While TH’s aren’t the only things put on top of trailers when that is their primary function for most applications. So it’s utter nonsense to state only TH put theirs on top of the trailer.
Besides most TH’s are actually integrated into the trailer these days, usually in combination with drop axles, to gain up to an additional foot of usable height but still remain within the road legal height limit, and again, none of this changes the problems with your original post…
For anyone actually interested in doing it right, look up what your local requirements are and if planning to use highways, etc. then look up what the FMCSA (Federal Motor Carrier Safety Administration) States should be followed. Particularly sections like Part 393 Section § 393.70: Coupling devices and towing methods, except for driveaway-towaway operations. For details like the number of safety devices you must have…

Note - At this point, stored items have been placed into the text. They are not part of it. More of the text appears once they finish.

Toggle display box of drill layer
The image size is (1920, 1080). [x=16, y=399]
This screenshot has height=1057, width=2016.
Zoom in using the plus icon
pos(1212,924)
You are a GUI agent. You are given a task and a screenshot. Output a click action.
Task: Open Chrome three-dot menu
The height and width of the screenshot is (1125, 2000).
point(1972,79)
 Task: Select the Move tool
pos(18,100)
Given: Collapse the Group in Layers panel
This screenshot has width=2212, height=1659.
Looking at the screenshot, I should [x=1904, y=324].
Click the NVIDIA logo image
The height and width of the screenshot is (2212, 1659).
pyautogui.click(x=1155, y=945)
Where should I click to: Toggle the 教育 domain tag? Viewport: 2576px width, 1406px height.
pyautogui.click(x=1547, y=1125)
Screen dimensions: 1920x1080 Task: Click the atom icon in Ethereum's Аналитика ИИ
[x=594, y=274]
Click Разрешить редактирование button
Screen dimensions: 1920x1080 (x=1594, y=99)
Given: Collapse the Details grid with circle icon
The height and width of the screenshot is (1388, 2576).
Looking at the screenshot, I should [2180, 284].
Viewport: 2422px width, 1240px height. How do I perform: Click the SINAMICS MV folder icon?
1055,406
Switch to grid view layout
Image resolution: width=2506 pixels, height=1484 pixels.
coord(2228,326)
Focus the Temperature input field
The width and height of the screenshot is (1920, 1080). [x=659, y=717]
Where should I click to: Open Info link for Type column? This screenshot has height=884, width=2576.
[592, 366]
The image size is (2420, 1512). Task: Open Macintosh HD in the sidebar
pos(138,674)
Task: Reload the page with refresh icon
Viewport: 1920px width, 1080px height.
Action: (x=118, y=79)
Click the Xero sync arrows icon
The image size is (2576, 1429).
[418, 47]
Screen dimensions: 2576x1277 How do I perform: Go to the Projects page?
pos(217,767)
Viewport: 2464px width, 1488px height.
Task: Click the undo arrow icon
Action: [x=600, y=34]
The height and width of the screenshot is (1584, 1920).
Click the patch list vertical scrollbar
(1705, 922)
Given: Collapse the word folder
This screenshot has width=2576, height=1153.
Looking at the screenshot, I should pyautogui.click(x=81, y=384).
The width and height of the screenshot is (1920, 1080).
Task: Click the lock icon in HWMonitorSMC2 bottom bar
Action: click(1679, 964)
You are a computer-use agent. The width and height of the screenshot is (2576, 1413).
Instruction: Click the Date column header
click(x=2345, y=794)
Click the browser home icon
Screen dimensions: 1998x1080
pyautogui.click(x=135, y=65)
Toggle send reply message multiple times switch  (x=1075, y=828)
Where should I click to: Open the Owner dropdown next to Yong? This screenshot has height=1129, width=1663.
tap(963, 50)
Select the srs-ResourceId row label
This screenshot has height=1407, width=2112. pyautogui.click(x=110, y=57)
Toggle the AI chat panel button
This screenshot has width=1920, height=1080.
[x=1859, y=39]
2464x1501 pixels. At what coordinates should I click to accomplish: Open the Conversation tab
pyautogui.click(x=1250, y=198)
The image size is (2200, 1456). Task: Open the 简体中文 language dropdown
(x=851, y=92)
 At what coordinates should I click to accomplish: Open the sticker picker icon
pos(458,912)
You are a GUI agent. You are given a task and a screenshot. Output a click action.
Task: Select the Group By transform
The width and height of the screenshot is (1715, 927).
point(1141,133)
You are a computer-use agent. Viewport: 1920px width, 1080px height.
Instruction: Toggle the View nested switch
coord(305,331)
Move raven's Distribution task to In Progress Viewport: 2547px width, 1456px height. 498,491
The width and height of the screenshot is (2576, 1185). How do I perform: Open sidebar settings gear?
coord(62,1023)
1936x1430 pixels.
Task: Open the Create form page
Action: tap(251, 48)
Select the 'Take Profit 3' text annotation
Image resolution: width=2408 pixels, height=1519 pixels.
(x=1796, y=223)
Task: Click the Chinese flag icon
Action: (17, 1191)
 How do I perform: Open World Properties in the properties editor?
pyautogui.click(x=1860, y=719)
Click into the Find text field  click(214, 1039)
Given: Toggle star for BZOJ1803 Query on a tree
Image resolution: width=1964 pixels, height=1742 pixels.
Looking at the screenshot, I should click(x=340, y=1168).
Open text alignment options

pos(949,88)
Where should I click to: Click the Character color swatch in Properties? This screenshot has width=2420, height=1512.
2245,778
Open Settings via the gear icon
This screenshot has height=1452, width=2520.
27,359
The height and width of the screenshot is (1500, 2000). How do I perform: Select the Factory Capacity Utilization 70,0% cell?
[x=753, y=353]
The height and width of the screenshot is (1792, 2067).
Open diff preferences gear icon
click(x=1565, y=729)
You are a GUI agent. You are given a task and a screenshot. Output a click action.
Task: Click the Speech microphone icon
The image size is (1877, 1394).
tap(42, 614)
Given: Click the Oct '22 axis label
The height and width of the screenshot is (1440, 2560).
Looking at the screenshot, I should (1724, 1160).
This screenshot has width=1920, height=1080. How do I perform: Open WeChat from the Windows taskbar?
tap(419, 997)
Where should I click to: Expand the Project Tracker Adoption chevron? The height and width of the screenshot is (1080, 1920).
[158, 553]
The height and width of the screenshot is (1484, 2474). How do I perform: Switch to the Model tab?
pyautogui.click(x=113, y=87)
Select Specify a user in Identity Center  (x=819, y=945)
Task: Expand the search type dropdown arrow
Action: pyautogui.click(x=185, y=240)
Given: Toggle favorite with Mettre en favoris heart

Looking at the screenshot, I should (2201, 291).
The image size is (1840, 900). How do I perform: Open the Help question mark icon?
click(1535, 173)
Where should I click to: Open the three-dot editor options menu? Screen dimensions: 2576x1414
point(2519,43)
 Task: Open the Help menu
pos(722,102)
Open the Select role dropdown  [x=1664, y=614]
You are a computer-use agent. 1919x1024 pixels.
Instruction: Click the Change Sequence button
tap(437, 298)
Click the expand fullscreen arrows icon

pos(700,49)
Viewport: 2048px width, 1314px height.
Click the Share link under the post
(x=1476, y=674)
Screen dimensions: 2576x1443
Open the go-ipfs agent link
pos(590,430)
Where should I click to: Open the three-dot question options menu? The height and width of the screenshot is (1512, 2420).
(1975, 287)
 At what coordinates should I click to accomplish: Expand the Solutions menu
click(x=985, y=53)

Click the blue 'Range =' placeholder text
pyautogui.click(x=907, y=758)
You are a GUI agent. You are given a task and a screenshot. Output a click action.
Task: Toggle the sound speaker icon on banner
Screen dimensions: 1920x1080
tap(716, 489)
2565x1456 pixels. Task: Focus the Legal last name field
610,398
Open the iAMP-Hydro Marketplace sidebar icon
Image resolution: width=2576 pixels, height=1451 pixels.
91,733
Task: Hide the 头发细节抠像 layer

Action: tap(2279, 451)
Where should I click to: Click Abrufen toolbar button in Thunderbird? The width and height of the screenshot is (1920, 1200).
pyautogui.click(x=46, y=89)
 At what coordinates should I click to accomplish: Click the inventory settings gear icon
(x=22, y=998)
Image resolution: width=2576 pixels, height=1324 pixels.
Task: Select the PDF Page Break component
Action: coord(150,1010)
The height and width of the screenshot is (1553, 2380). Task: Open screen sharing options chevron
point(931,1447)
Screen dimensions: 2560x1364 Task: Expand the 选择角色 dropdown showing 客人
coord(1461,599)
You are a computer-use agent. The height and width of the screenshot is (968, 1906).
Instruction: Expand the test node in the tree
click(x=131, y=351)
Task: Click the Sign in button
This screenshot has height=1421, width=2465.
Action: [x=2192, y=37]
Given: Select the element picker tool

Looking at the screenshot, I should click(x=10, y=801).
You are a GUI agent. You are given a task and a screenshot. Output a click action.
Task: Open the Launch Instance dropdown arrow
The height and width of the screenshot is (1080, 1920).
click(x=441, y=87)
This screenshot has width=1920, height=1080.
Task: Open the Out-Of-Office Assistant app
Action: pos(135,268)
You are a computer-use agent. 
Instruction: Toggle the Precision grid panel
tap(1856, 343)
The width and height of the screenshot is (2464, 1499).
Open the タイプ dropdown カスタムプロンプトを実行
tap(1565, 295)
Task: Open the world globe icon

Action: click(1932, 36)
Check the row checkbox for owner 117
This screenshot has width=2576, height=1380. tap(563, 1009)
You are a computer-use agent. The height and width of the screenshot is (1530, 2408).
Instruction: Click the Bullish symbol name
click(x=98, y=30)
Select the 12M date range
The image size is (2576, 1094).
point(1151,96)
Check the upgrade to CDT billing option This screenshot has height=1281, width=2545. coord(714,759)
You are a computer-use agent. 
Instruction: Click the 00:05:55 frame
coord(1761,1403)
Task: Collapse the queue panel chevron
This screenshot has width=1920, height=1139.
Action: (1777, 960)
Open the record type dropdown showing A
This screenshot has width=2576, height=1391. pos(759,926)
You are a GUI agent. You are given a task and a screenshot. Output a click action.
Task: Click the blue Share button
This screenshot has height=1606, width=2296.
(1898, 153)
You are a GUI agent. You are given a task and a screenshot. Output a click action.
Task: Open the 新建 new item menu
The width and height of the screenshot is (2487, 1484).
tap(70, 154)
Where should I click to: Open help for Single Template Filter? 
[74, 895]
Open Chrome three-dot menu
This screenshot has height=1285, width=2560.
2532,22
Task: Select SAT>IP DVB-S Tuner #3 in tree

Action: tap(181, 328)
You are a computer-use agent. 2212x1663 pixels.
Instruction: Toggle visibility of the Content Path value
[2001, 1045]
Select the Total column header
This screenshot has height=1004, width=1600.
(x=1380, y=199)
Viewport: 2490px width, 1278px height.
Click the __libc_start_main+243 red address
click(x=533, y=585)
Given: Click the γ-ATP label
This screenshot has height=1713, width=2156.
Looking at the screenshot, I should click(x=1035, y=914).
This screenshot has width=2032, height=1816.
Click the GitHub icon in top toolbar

“§393.70(d) requires that every full trailer must be coupled to the frame, or an extension of the frame, of the motor vehicle which tows it with one or more safety devices to prevent the towed vehicle from breaking loose in the event the tow-bar fails or becomes disconnected. The safety device must be connected to the towed and towing vehicles and to the tow-bar in a manner which prevents the tow-bar from dropping to the ground in the event it fails or becomes disconnected.”
Among other details, like trailer, or really anything that will be on the roads, is legally required to have working lights and indicators. There’s a list of details that should be followed to be road legal and not in violation of anything that will get you in trouble if you ever get pulled over or worse are involved in an accident… Don’t just put some supports and attach the axles and tow tongue and call it good… There’s a lot more to it!
I think it’s a pretty good deal. Where can you get plans for $5.oo.
I like the tiny ness of it. Something to think over. Thanks.
Hi Bj! The plans are available right here towards the bottom of the page: https://www.simplesolarhomesteading.com/bigtexthow.htm
I see there is some discussion of trailers on here.
Just to add some info: The Big Tex is designed specifically for the Big Tex car hauler trailers or similar car hauler trailer which come in 14′, 16′ or 18′ length and designed for more weight than a traditional trailer.
You can see them here and get the specifications: https://www.bigtextrailers.com/60ec-economy-tandem-axle-car-hauler
I designed the Big Tex Tiny House to be very low weight and low profile while maintaining full framing integrity. It has 7 foot side walls and aprox. 8 feet to the peak and the model shown is 8’x`14′ single level with no loft so it is light weight and low profile and will not be top heavy like many models. It is designed for towing as needed and the trailer must have approved road lights and safety chains. The framing is all 2×4 except for the center roof beam and all structural members are glued and screwed like they build airplanes for maximum strength. The trailer to frame attachments are approved lag bolts and steel braces.
The plans are very detailed, full color step-by-step and this can also be built on a foundation. Many of my cabin and tiny house designs have been built all over the world now and this was one I wanted to do for people that need a portable home that won’t cost you an arm and a leg and can be built by a DIY builder. I also include basic solar power system instructions and the off grid equipment I recommend and use in my own cabin in the plans.
I’ve seen LaMar’s videos on YouTube — so nice to see him and his work here. Great affordable spaces, LaMar! Thank you! Good job as usual, Tiny House Talk. 🙂
Thanks, Lee Ann!
So glad you enjoyed it, Lee Ann. All the thanks goes to LaMar!